At night I read. Sometimes I sat and thought with the book closed and held on my lap, and at least once a night I walked through the natural history museum to look at the displays. I rarely wrote, but when I did I soon stopped because I thought I could hear the tap-tap of Montessori’s white Olivetti, and invariably I became too distracted and had to stop. After I tried to write, I would walk through the museum, the sounds of the Olivetti still in my mind as I browsed the shelves and display cases of the museum. The most fragile items were behind glass, tiny bones of strange creatures, iridescent shells, fossilised wood and plant-life. The major set-piece of the museum was an enormous piece of light pink coral, easily as tall as a full-grown man, and about as wide as an automobile.

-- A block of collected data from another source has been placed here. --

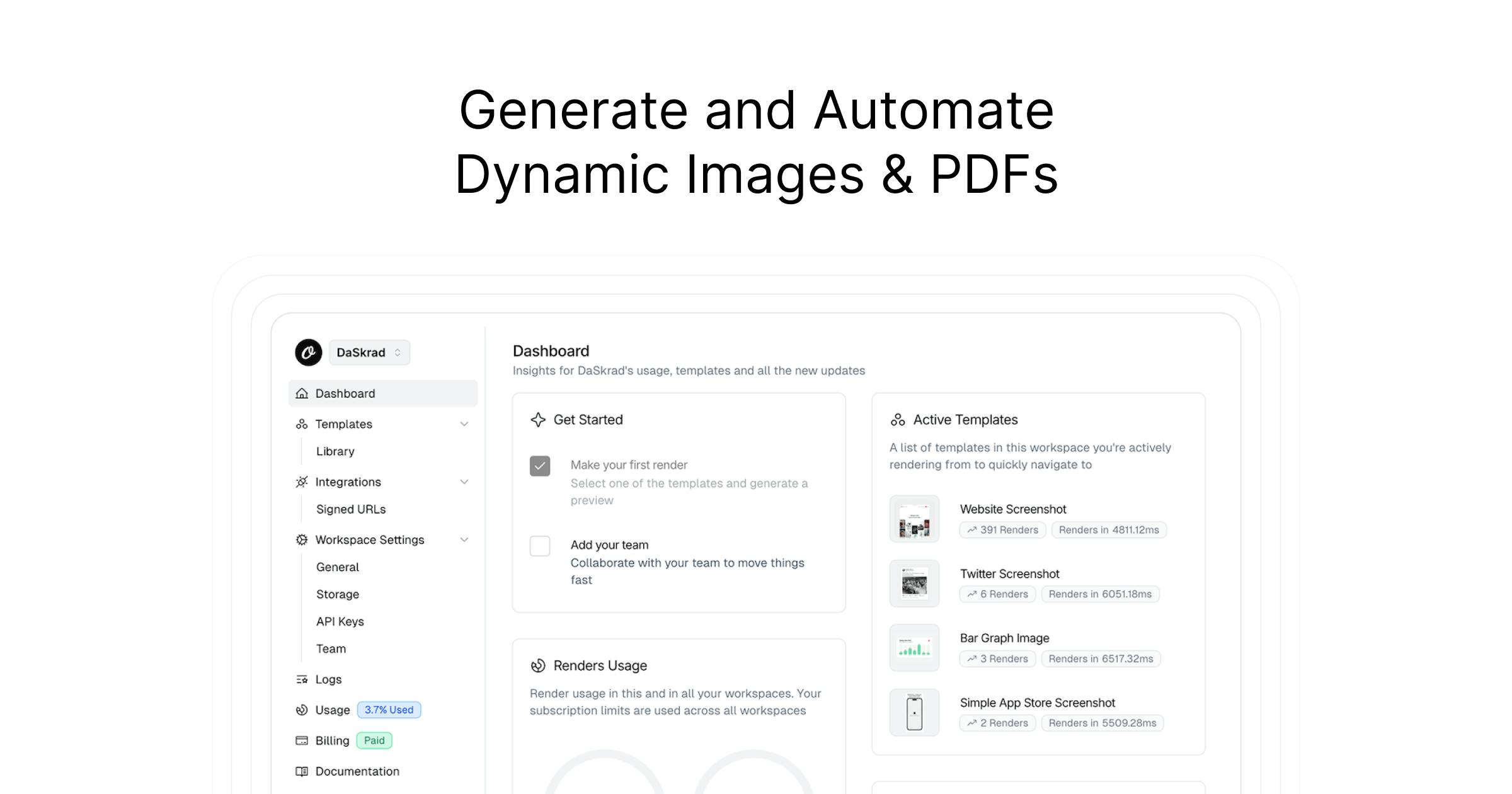Collapse the Workspace Settings chevron
This screenshot has height=794, width=1512.
[464, 540]
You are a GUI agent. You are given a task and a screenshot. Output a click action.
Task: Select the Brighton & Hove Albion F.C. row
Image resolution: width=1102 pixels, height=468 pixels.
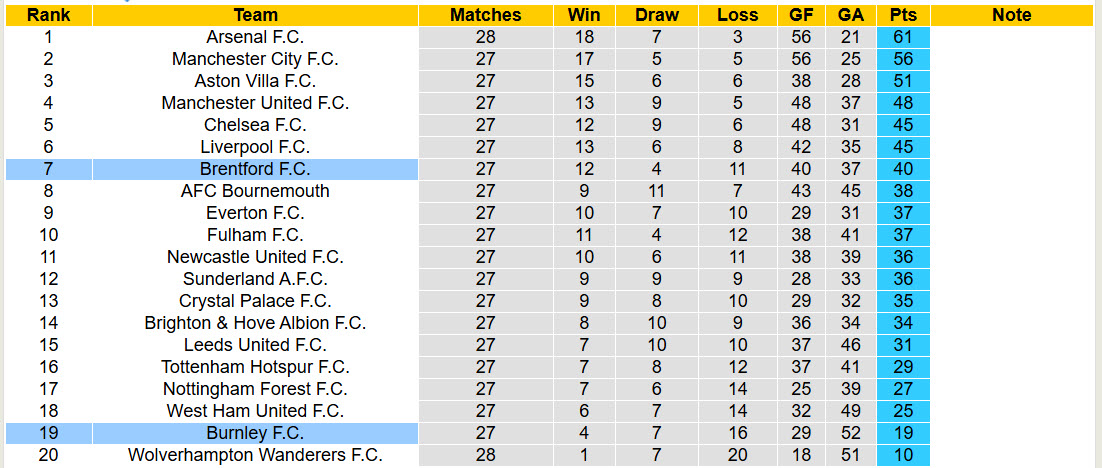pos(255,323)
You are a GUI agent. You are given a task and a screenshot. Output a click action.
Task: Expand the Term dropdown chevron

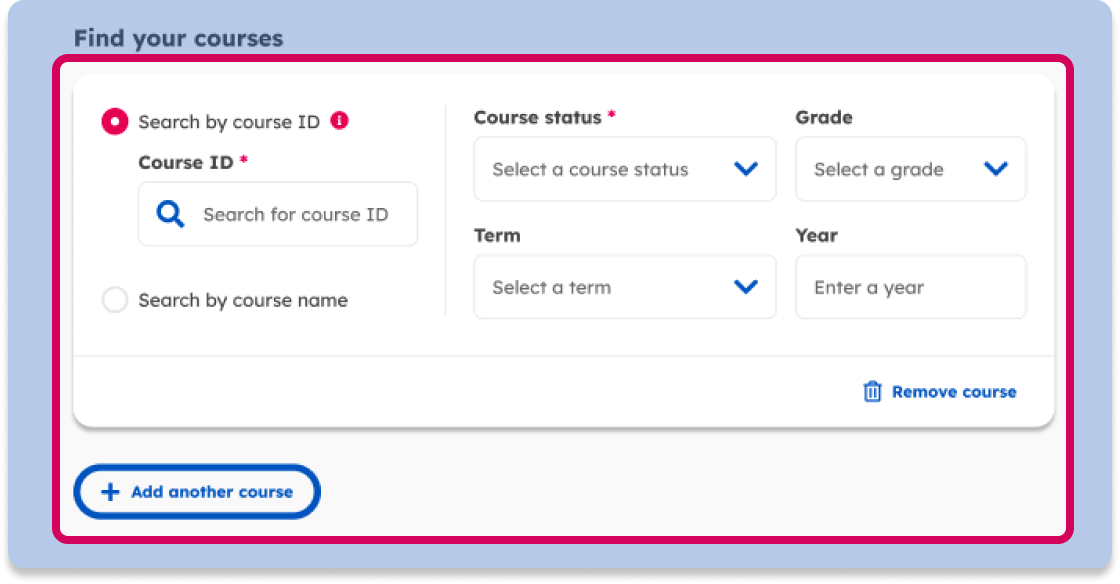pyautogui.click(x=746, y=287)
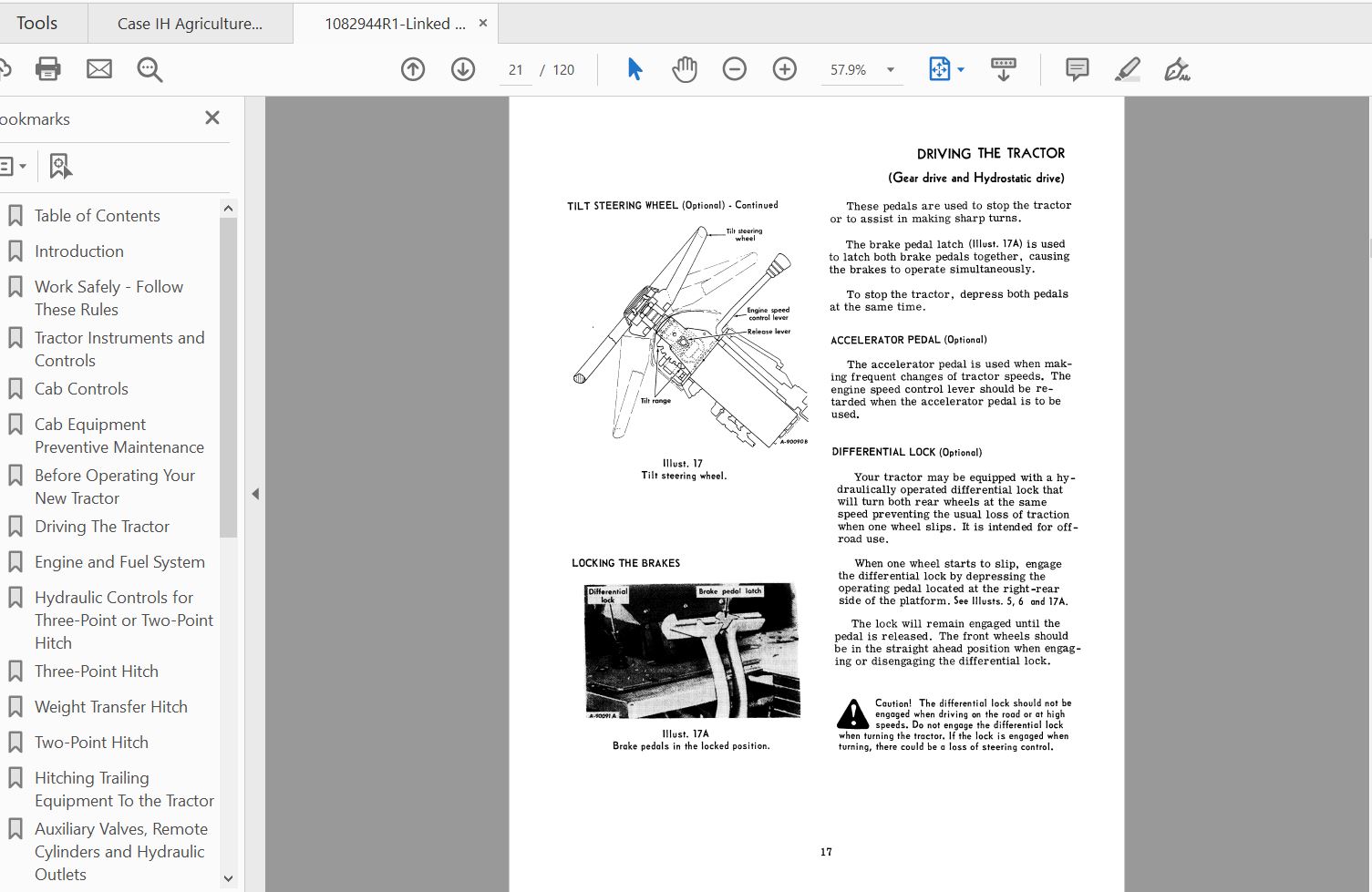Image resolution: width=1372 pixels, height=892 pixels.
Task: Go to the previous page
Action: click(x=412, y=68)
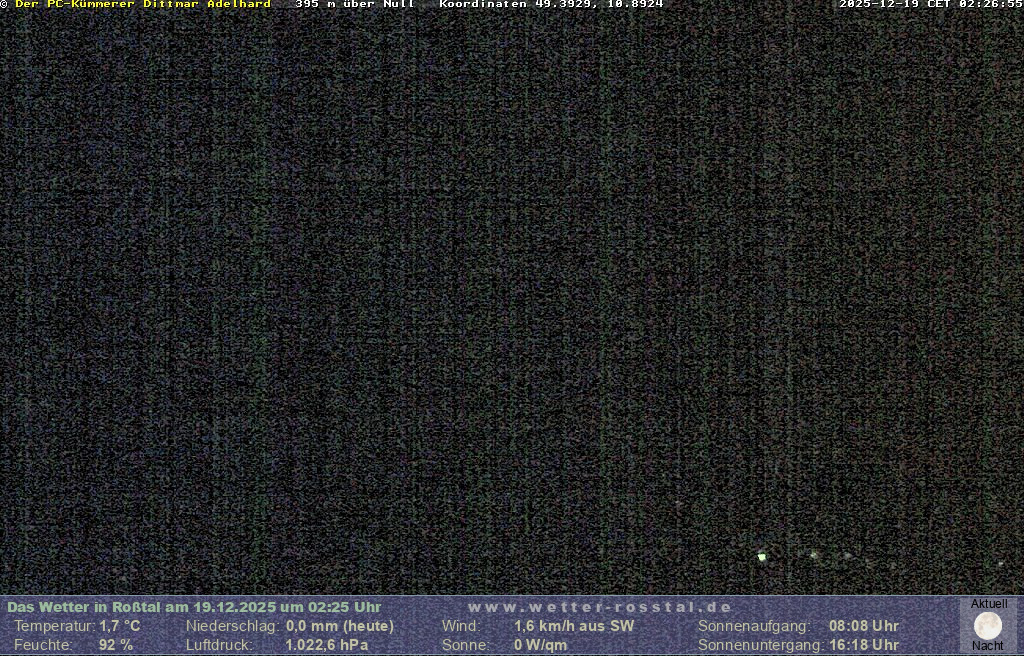Click the Luftdruck value 1.022,6 hPa
This screenshot has width=1024, height=656.
point(327,645)
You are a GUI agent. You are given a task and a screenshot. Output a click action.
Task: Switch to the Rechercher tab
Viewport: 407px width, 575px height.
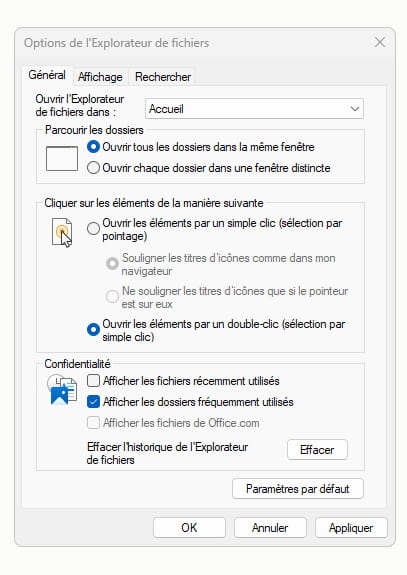tap(163, 77)
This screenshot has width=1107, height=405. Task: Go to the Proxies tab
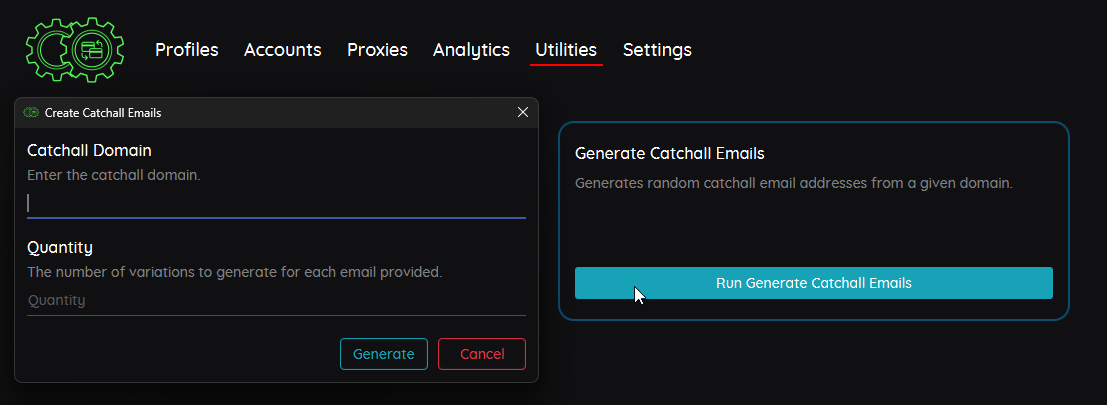[x=377, y=50]
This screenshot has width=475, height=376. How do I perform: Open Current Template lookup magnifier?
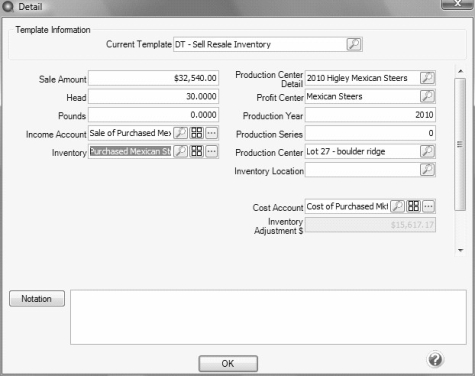(x=354, y=44)
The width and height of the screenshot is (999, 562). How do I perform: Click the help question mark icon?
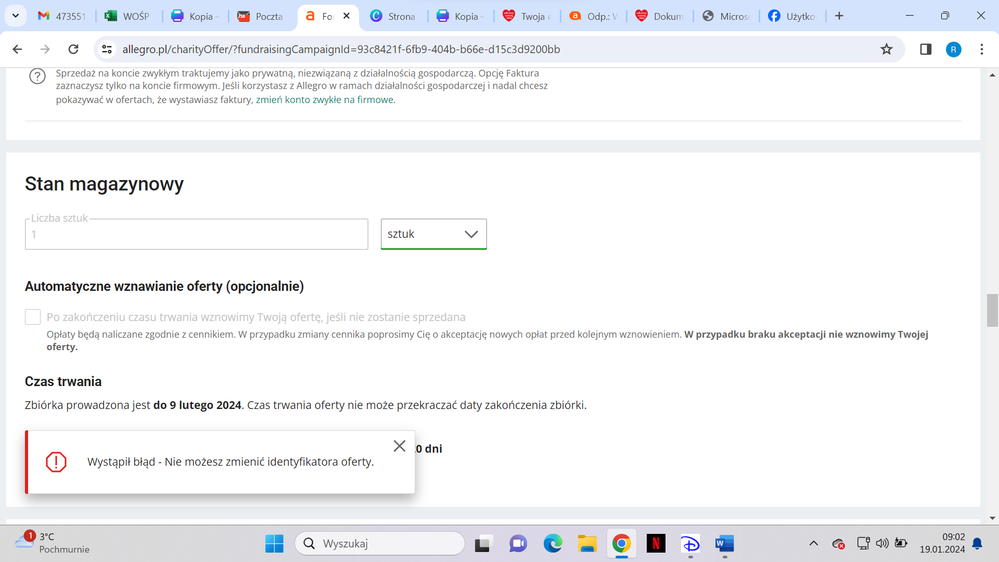pos(37,77)

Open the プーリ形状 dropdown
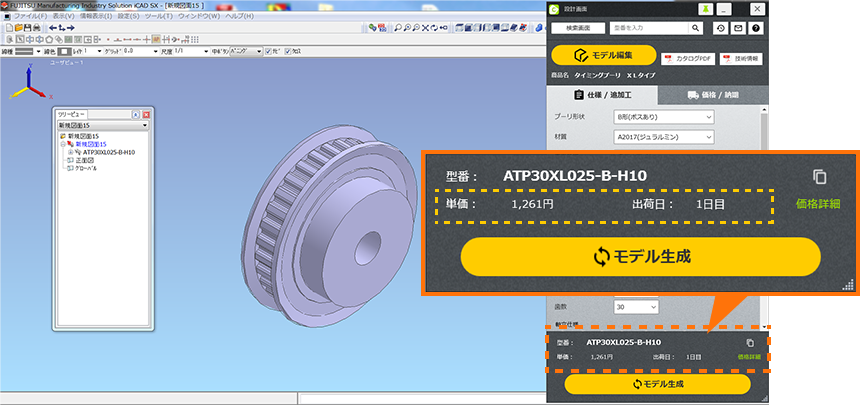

From a main trunk spread the crooked fingers of coral, some broken, most not. The coral, long dead, at night seemed somehow to pulse and sway. At times the coral looked like the branching veins of an enormous heart, at other times the fractured brains of a mad men, a killer perhaps, or a prophet from an obscure religious sect. Scattered around the coral were small glass cases containing the delicate skeletons of the fish most likely to have made their home around the coral when it was alive and submerged far below the surface of the ocean about twenty kilometres from the museum, where it had been found a few years earlier.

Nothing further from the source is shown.